WORK TO COMPLETE — Return exactly the final stretch of the records below, opening with the line that contains "This screenshot has height=1043, width=1148." and closing with the last line.

----

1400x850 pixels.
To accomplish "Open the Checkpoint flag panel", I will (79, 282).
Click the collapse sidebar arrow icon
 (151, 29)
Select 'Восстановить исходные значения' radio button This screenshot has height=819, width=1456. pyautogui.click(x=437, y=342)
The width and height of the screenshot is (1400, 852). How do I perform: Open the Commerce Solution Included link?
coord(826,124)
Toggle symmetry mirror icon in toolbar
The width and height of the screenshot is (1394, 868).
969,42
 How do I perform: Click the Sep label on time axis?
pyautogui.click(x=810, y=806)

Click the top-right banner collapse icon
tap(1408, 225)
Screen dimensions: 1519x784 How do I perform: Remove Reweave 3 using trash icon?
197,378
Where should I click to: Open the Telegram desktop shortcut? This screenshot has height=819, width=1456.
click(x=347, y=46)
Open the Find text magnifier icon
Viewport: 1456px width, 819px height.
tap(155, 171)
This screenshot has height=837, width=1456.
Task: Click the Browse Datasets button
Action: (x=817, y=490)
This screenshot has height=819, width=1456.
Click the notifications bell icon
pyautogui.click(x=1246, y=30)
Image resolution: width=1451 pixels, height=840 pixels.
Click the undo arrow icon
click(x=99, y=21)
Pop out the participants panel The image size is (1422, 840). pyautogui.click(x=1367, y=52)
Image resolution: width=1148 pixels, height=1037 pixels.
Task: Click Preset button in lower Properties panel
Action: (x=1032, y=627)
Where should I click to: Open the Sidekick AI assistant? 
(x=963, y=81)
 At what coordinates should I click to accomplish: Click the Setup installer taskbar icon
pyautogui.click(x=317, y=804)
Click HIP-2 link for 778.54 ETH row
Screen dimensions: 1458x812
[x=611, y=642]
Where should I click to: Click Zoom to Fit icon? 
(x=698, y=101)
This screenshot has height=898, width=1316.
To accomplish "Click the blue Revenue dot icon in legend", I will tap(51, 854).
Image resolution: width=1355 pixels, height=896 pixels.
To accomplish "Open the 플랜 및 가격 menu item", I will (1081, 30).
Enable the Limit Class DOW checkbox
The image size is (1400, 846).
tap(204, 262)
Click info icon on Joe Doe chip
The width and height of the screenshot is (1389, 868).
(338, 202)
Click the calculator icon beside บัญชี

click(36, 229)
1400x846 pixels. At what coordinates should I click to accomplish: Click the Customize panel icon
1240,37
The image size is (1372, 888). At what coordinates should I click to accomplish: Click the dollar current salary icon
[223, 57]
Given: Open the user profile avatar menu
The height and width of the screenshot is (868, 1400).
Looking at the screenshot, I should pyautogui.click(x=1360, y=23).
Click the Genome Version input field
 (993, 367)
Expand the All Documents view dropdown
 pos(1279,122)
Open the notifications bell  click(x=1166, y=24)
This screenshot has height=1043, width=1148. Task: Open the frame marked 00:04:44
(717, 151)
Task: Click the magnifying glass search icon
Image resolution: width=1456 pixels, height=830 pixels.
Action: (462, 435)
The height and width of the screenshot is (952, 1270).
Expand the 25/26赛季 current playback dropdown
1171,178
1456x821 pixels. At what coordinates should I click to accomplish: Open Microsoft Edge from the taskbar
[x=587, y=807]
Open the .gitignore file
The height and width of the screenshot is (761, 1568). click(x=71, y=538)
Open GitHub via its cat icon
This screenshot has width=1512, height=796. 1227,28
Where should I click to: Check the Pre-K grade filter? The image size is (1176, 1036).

----

RESPONSE —
This screenshot has height=1043, width=1148. Task: Open the frame marked 00:04:44
(717, 151)
Task: Click the magnifying glass search icon
Image resolution: width=1456 pixels, height=830 pixels.
Action: (462, 435)
The height and width of the screenshot is (952, 1270).
Expand the 25/26赛季 current playback dropdown
1171,178
1456x821 pixels. At what coordinates should I click to accomplish: Open Microsoft Edge from the taskbar
[x=587, y=807]
Open the .gitignore file
The height and width of the screenshot is (761, 1568). click(x=71, y=538)
Open GitHub via its cat icon
This screenshot has width=1512, height=796. 1227,28
Where should I click to: Check the Pre-K grade filter? The image size is (1176, 1036).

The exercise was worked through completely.